Madeleine and Jaromil have a short-lived marriage. After one infidelity too many by him, Madeleine and Vera return to Paris from Prague, where they had briefly moved. Madeleine marries a cop and Vera grows up.

And here, if you can believe it, is where the movie starts to gets really interesting.

Both of the women’s stories involve roughly parallel romantic entanglements. Madeleine is torn between her second husband, Francois (Michel Delpech), who loves her, and Jaromil, whom she has never really stopped loving. Jaromil feels the same way. He shows up, almost 30 years after their divorce, asking for her back.

For Vera, it’s a little different. She has an ex-boyfriend (Louis Garrel) who wishes that she loved him. Unfortunately, she’s obsessed with a man (Paul Schneider) who, for reasons that are best left as a surprise, can never be wholly available to her.

Both mother’s and daughter’s lives are kind of a mess.

The movie, on the other hand, is surprisingly not.
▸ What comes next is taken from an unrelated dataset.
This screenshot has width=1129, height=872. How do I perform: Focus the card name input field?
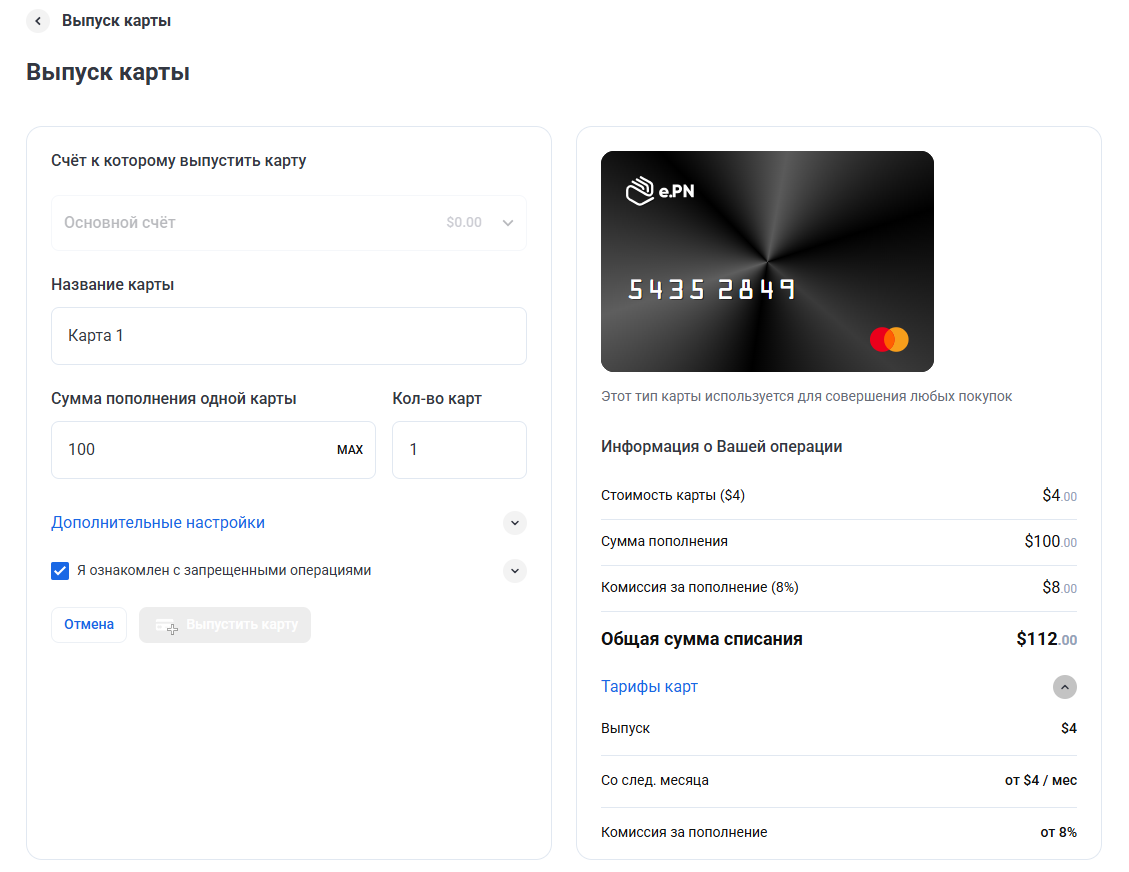point(288,336)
Honore juggles these many moving parts, hopscotching from 1964 to 2007 -- and occasionally back to points in between -- with a sure hand and a steady foot.

What seems like an increasingly unwieldy amount of story -- made even busier by the at-times-silly musical accompaniment -- achieves a remarkable simplicity and clarity as it works its way toward its graceful conclusion. (The songs are prettier, and wittier, in French than in the subtitled translation, so it helps if you understand a little of the language.)

At almost 2 1/2 hours, it’s a long, long film. How could it not be? By the time it glides -- not lumbers -- to the closing credits, it’s also amazingly moving.

Contains sex, nudity, obscenity, brief violence and smoking. In French with English subtitles.